-------- PROVIDED RECORDS

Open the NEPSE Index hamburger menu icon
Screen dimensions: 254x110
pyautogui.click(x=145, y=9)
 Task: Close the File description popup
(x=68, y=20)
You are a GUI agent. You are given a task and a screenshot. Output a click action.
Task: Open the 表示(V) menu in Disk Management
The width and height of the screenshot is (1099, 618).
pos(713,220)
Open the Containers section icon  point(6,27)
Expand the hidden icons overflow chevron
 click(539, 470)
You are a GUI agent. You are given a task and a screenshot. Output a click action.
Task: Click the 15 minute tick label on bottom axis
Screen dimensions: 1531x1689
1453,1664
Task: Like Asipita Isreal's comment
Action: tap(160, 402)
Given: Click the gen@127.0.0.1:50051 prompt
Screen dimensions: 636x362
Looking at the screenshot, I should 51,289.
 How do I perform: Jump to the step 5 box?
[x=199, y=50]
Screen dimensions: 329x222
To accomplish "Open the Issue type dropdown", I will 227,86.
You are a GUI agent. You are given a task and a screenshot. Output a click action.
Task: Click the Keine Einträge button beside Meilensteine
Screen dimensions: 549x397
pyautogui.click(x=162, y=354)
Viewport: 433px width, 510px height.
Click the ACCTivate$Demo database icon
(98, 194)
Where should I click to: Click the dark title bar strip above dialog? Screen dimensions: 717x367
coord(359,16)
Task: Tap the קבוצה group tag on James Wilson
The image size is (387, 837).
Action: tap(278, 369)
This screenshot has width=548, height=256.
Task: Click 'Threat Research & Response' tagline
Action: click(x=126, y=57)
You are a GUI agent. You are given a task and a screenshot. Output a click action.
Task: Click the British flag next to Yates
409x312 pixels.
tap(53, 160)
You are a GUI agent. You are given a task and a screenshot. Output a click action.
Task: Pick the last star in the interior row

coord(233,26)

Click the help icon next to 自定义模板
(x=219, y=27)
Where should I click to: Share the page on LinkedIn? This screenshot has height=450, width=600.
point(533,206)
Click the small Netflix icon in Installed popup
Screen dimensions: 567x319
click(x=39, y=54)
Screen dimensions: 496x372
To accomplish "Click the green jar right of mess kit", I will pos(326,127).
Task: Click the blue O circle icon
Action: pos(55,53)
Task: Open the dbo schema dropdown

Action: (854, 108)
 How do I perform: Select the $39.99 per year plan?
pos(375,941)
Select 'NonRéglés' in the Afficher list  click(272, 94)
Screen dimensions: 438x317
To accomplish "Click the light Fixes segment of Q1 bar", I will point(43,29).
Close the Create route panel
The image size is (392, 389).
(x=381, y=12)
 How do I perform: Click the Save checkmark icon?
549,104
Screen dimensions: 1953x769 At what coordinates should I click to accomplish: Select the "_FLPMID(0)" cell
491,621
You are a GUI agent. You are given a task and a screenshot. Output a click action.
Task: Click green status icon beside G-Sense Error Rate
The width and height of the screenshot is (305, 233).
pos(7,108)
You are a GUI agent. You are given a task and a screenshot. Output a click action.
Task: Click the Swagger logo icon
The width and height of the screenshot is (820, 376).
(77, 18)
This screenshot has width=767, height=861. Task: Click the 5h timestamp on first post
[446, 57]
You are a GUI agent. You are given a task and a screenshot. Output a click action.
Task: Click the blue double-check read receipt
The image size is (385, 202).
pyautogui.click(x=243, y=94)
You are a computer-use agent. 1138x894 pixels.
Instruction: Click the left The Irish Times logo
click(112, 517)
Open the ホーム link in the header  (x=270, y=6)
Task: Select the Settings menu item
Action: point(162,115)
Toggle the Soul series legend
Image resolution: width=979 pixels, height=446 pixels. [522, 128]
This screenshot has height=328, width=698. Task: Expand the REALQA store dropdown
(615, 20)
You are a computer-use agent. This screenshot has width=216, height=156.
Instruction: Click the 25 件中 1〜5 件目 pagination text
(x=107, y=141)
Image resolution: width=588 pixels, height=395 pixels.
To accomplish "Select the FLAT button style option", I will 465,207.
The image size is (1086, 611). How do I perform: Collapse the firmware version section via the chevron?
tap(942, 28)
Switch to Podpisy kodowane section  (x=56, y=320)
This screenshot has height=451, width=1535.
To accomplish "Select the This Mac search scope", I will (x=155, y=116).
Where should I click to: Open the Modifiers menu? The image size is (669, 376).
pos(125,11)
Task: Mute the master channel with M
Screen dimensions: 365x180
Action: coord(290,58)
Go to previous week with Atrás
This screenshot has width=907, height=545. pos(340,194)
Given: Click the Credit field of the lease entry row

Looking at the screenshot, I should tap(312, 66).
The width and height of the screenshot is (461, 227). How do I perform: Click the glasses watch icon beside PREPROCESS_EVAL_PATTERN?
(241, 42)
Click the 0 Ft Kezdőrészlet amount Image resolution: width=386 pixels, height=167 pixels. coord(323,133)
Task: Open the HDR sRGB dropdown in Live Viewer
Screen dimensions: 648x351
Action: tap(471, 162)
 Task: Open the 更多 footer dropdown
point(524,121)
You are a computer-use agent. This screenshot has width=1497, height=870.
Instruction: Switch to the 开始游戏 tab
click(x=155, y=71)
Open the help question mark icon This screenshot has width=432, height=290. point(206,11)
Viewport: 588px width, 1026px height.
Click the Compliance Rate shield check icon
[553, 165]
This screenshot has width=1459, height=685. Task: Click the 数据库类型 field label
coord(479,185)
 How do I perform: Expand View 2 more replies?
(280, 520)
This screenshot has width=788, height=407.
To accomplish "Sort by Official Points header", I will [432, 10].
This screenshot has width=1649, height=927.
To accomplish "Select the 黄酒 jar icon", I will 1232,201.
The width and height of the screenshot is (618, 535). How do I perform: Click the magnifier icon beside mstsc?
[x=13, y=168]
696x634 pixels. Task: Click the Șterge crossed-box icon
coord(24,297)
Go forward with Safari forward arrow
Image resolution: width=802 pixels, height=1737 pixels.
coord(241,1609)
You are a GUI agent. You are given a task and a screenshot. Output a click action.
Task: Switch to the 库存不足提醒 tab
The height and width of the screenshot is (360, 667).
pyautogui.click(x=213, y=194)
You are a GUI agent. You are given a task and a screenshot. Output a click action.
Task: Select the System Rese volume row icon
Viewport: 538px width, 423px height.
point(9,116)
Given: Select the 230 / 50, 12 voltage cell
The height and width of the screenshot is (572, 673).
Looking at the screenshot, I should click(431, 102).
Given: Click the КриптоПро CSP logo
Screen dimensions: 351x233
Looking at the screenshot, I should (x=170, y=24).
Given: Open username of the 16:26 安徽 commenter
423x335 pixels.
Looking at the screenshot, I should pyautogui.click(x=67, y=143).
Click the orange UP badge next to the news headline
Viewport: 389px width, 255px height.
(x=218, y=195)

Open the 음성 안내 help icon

----------------

ASSIGNMENT >> Show every line above in which the word "computer" is found.

RESPONSE TO THE EXERCISE >>
You are a computer-use agent. 1138x894 pixels.
You are a computer-use agent. This screenshot has width=216, height=156.
You are a computer-use agent. This screenshot has width=1497, height=870.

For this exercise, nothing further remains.